DOCUMENTS SOURCES -
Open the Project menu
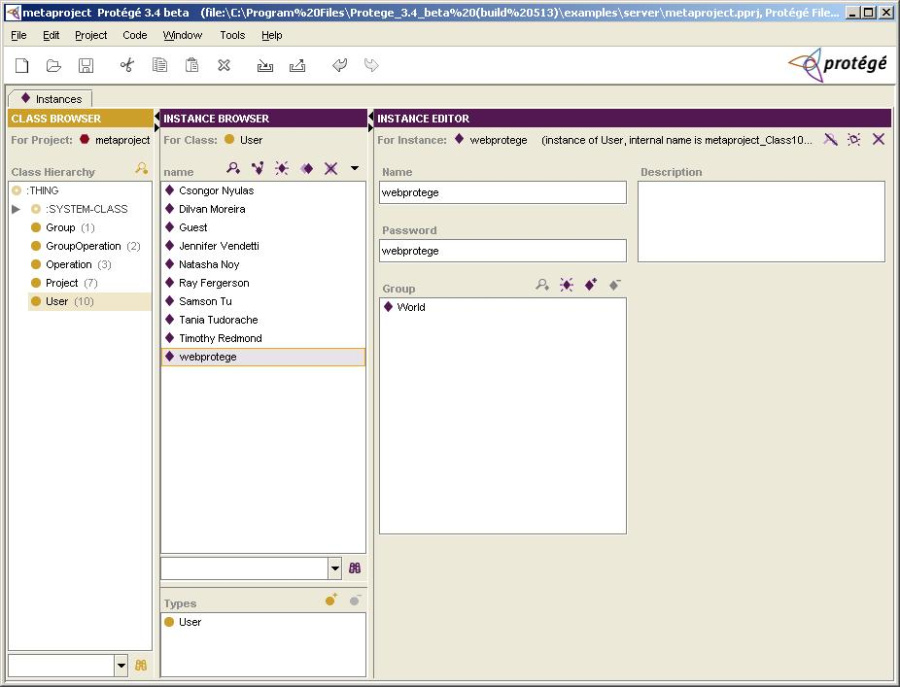This screenshot has height=687, width=900. (90, 35)
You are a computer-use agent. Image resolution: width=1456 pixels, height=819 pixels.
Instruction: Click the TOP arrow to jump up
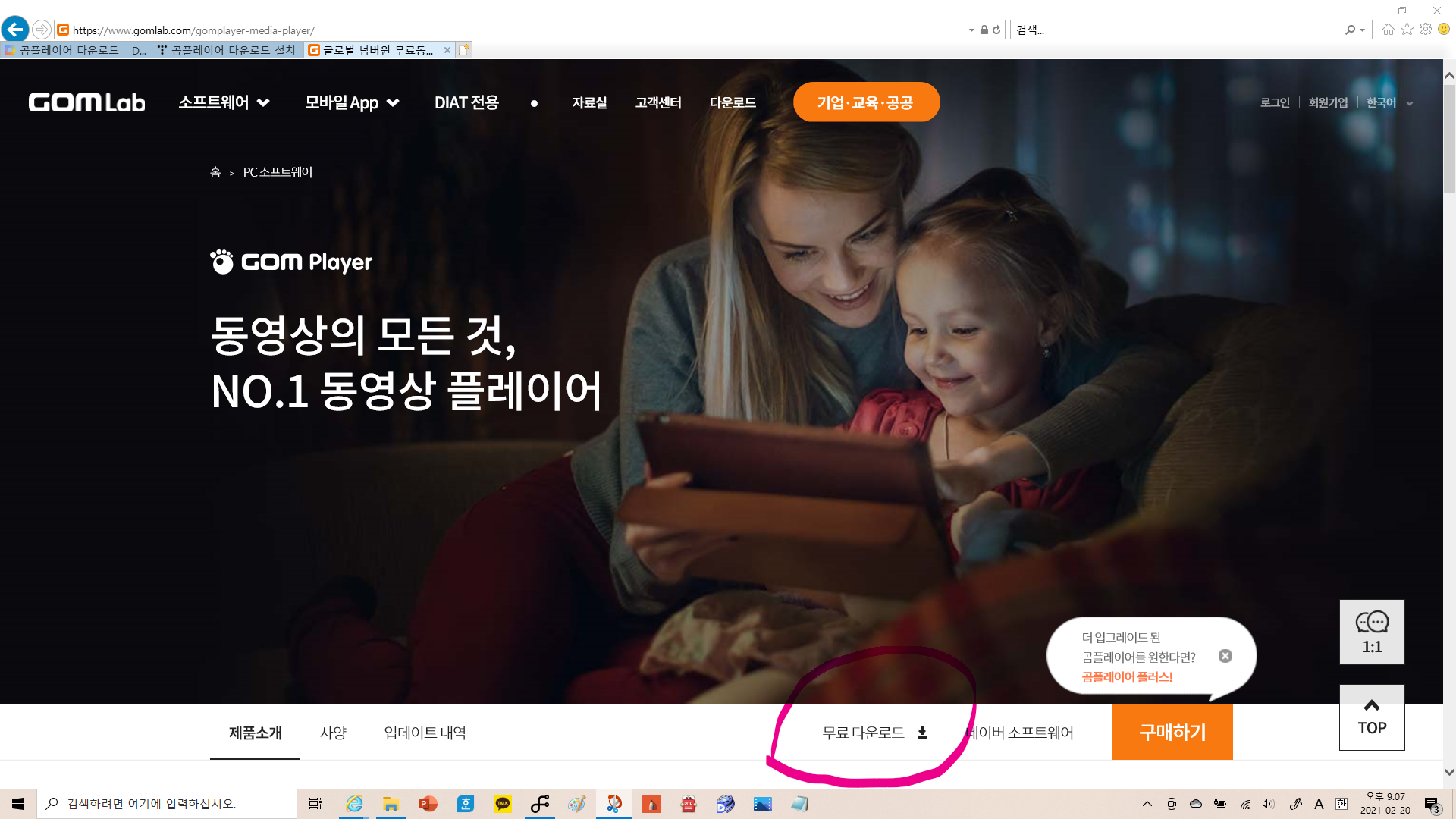click(1371, 717)
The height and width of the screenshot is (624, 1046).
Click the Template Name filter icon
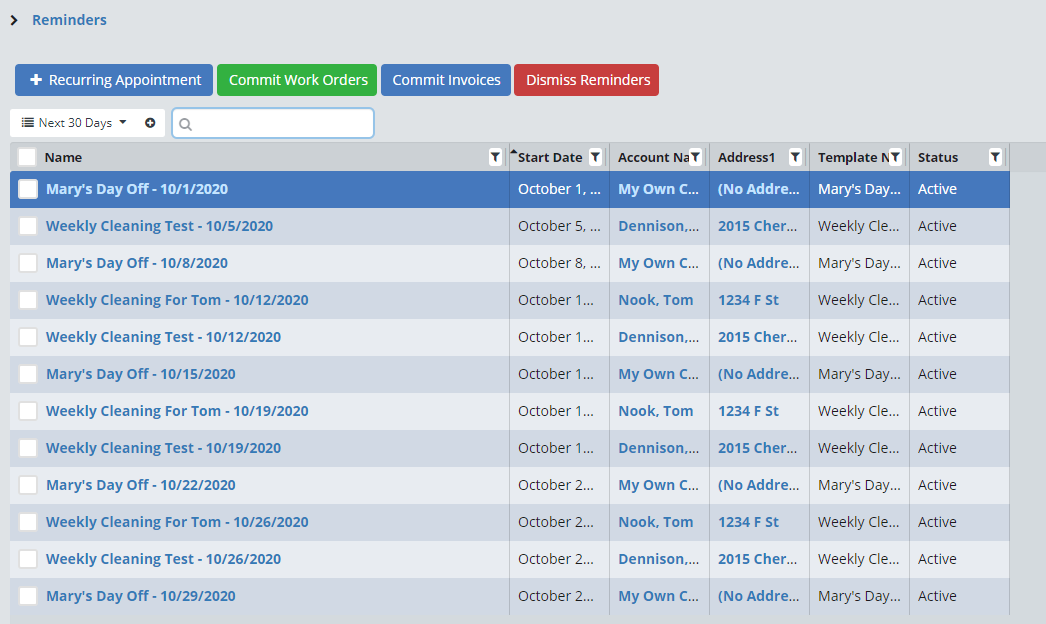895,157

CONSIGNE - Présentez les enregistrements ci-dessus sous forme de tableau Markdown à deux colonnes, « Numéro » et « Ligne », avec une rangée par ligne. Omettez les lignes vides et les images.

RÉPONSE -
| Numéro | Ligne |
|---|---|
| 1 | Open the Project menu |
| 2 | This screenshot has height=687, width=900. (90, 35) |
| 3 | You are a computer-use agent. Image resolution: width=1456 pixels, height=819 pixels. |
| 4 | Instruction: Click the TOP arrow to jump up |
| 5 | click(1371, 717) |
| 6 | The height and width of the screenshot is (624, 1046). |
| 7 | Click the Template Name filter icon |
| 8 | 895,157 |